Mayor of Methuen, Massachusetts
- In office 2018–2020
- Preceded by: Steve Zanni
- Succeeded by: Neil Perry

Massachusetts Secretary of Public Safety
- In office 2001–2003
- Governor: Jane M. Swift
- Preceded by: Jane Perlov
- Succeeded by: Edward A. Flynn

Member of the Massachusetts Senate
- In office 1991–2001
- Preceded by: Nicholas J. Costello
- Succeeded by: Steven A. Baddour

Personal details
- Born: December 12, 1946 (age 79) Haverhill, Massachusetts, U.S.
- Party: Independent (2016-present) Democrat (?-2016)
- Alma mater: Northeastern University Boston University
- Occupation: Politician

= James Jajuga =

American politician (born 1946)

James Paul Jajuga (born December 12, 1946, Haverhill, Massachusetts) is an American politician who was Mayor of Methuen, Massachusetts between 2017 and 2020. He also served as Massachusetts Secretary of Public Safety from 2001 to 2003. He later represented the Third Essex District in the Massachusetts Senate from 1991 to 2001. On June 25, 2019, Jajuga announced he would not be running for re-election as Methuen's mayor. Neil Perry succeeded him, winning the 2019 election. He's also a two-time former city councilor, US Marine and a member of the Massachusetts State Police.

==Term as mayor==
Methuen had several fiscal issues while Jajuga was on the City Council and served as mayor, including a School Department that overspent its budget by $4 million and a contract with the police department where captains would $434,841 on average. To keep within the budget, the initial plan was to lay off a large percentage of the patrol cops. As a result of their financial issues, there was a temporary state overseer and a new government structure put in place.
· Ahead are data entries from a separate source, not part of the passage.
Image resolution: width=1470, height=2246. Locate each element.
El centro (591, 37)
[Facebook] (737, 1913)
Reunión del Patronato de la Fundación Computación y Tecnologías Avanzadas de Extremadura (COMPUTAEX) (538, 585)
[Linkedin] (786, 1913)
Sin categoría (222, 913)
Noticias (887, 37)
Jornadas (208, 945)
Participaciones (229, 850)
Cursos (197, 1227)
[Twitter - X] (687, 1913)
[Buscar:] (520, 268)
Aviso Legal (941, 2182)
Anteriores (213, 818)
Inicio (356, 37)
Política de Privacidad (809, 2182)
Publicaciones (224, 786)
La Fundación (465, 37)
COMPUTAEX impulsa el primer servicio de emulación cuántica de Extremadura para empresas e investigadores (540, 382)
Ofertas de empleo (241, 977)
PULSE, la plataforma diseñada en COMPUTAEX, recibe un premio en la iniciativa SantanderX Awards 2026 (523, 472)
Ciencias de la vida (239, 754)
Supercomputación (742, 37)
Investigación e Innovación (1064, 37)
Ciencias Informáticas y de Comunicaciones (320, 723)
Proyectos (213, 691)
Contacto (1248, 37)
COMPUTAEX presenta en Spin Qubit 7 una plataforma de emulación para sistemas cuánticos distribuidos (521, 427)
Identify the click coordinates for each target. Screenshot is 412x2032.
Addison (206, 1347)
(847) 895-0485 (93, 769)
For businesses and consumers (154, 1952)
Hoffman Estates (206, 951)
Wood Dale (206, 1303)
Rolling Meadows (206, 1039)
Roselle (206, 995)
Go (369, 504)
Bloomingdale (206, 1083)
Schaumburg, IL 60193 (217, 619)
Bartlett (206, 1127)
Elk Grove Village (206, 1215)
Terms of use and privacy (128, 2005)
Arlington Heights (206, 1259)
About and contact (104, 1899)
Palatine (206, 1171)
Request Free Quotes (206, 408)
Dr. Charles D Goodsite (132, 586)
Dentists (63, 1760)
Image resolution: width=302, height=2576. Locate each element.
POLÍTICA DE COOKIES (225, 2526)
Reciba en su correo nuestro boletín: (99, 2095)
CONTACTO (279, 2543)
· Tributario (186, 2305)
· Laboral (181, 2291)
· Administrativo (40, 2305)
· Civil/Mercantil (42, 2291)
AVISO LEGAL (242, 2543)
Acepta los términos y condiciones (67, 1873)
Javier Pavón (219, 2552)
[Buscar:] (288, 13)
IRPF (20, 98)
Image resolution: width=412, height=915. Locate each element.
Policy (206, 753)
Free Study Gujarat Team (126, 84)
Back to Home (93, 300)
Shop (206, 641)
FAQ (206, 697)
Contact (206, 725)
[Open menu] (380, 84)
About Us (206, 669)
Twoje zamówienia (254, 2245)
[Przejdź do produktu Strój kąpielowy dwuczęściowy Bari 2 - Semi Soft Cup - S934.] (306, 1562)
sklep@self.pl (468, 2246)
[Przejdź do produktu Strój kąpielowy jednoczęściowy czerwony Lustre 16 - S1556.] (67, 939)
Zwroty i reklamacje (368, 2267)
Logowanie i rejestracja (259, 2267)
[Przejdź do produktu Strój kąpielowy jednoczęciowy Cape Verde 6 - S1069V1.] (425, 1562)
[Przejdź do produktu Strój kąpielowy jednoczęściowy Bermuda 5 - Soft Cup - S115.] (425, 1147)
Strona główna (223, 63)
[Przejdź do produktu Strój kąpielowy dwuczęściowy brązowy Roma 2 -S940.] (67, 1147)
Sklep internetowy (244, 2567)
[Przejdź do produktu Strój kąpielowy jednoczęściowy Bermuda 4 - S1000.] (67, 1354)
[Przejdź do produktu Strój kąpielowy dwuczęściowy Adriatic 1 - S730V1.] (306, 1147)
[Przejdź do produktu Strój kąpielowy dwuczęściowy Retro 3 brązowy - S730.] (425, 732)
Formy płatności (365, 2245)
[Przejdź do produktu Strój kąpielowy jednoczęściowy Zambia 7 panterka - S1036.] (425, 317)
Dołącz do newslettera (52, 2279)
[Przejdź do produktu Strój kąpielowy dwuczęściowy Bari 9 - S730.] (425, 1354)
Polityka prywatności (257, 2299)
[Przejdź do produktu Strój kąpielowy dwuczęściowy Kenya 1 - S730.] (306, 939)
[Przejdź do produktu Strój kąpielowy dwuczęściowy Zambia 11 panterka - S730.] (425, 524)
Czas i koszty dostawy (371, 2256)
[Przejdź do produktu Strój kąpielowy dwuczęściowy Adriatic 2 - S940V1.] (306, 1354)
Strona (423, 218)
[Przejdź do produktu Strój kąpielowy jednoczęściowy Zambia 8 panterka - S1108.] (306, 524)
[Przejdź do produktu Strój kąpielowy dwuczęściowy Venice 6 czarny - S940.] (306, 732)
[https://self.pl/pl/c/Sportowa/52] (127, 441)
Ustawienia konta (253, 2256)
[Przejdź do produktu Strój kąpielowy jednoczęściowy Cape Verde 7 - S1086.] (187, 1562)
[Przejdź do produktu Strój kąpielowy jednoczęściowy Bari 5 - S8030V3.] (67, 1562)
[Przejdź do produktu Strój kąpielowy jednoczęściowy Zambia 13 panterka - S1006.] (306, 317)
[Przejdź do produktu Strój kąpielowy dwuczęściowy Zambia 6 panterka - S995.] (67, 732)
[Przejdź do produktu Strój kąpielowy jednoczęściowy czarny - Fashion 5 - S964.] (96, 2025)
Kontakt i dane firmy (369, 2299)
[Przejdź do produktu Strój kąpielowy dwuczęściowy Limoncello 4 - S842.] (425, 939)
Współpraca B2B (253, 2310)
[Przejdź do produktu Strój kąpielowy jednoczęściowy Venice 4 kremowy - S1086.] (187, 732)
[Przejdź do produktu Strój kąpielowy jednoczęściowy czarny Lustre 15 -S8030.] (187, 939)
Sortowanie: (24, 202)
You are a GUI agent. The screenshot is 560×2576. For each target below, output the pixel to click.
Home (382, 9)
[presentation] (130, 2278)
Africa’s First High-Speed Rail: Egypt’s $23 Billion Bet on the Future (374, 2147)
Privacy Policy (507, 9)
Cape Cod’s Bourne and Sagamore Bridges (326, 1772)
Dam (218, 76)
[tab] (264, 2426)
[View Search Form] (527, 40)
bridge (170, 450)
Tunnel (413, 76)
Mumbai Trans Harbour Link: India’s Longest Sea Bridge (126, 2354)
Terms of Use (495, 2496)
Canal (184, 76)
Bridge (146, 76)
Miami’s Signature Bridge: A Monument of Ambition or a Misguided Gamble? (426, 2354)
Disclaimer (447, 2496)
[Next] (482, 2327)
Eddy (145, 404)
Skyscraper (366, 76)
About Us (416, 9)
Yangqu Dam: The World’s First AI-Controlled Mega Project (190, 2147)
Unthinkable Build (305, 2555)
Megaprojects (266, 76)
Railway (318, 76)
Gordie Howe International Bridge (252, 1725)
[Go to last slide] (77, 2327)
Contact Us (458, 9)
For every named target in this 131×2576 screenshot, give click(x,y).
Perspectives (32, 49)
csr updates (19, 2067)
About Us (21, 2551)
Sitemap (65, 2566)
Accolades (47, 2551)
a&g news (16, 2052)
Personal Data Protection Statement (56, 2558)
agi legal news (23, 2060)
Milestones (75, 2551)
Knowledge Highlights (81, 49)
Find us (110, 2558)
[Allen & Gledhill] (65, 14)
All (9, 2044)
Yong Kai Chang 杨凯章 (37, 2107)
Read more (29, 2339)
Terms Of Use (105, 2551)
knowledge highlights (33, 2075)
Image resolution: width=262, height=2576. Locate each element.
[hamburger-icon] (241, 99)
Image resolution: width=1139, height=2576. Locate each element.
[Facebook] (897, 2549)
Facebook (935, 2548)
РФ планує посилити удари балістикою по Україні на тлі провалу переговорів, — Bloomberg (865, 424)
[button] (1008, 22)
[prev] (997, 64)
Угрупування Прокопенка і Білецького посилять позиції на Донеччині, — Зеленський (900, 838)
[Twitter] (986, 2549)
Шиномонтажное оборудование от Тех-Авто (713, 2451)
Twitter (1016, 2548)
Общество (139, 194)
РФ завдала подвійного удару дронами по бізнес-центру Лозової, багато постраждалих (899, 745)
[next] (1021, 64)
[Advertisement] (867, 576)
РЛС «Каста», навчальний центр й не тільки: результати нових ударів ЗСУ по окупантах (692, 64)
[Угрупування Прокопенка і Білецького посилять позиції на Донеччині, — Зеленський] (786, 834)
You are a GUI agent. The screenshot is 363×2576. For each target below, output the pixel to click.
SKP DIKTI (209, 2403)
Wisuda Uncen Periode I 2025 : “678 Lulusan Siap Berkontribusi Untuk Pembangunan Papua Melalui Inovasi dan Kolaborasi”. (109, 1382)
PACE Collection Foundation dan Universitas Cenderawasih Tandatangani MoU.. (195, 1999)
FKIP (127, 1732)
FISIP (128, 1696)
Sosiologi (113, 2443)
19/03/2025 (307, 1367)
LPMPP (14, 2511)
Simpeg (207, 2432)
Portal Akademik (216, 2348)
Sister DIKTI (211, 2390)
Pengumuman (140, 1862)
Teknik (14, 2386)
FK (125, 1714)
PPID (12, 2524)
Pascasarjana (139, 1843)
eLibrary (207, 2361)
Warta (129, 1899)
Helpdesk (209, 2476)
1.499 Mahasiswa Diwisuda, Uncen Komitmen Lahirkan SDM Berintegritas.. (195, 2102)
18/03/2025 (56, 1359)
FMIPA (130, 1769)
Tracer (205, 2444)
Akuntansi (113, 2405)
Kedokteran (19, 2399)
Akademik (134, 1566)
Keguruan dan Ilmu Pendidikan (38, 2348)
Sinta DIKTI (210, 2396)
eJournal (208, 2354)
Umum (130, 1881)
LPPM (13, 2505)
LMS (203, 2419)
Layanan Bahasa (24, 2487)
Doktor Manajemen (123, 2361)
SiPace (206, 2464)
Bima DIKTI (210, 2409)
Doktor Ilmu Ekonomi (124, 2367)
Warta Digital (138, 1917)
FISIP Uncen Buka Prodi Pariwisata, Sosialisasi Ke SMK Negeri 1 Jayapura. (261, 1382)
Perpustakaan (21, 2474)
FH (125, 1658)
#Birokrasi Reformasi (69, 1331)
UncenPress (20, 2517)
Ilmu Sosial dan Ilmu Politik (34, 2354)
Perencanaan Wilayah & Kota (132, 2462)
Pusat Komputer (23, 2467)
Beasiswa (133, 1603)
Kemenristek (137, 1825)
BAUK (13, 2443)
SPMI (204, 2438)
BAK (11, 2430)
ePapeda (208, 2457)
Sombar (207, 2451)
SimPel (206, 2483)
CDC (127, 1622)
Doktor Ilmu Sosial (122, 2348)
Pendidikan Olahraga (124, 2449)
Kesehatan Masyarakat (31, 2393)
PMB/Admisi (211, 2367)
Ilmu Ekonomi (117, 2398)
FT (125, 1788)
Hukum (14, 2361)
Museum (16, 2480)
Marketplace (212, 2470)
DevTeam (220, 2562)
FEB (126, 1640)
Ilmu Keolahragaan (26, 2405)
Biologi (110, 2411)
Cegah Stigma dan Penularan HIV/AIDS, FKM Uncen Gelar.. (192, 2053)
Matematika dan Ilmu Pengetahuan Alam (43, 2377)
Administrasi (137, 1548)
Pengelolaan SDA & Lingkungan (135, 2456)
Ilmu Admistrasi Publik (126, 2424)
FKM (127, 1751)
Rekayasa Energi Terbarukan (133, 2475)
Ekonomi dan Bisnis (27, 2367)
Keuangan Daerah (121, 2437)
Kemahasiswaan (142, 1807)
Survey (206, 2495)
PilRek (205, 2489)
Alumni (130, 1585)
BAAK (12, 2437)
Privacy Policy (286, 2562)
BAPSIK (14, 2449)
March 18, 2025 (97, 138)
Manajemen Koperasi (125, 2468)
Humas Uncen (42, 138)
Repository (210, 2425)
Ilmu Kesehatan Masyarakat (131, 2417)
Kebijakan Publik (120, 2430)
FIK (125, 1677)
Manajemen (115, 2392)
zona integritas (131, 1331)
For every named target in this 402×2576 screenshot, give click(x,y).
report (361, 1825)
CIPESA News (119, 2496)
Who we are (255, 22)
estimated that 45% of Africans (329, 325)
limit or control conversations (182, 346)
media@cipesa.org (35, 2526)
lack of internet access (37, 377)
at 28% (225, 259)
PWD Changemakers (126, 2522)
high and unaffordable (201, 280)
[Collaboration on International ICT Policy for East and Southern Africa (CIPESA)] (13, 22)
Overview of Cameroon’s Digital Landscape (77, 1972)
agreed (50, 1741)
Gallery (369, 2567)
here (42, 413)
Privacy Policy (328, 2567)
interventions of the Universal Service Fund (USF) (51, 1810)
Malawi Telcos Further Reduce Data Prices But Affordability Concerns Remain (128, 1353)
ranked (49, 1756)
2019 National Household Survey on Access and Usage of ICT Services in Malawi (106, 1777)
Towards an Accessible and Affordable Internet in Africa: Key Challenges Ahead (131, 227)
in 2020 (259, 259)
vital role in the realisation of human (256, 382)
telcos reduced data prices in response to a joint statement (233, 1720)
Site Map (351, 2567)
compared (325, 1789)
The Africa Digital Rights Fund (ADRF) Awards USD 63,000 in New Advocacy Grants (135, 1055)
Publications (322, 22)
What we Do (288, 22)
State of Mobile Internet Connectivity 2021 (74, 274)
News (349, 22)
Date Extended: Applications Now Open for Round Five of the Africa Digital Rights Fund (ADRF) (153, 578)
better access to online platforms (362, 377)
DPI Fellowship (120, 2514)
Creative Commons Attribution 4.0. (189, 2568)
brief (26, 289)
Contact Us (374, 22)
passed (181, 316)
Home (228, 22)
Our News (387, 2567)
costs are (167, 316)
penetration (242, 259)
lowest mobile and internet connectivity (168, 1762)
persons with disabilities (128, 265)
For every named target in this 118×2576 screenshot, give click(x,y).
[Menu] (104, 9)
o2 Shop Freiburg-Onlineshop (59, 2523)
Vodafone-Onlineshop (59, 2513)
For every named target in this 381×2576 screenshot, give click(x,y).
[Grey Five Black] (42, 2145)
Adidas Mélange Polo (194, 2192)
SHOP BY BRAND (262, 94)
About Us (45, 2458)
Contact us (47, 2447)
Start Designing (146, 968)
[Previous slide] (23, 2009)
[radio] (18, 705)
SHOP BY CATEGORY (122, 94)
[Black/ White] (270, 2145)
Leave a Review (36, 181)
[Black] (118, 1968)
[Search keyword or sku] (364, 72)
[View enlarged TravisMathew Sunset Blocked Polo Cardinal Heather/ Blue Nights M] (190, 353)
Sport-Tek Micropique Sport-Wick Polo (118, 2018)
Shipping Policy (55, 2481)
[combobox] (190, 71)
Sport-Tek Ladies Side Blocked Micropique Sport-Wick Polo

Jajuga was named in a civil rights lawsuit filed by City of Methuen electrician Dan Tulley. The suit was filed in federal court and alleges "political retaliation and an offer of political payoffs in exchange for his step-son's support on the Methuen Police Superior Officer's contract." Tulley's stepson is Methuen City Councilor James McCarty. Jajuga's son is a captain on the police force and McCarty "opposed Jajuga's efforts to settle the contract and threatened to lay off police officers or reorganize the police superior officers, which would have cut Jajuga's son's position."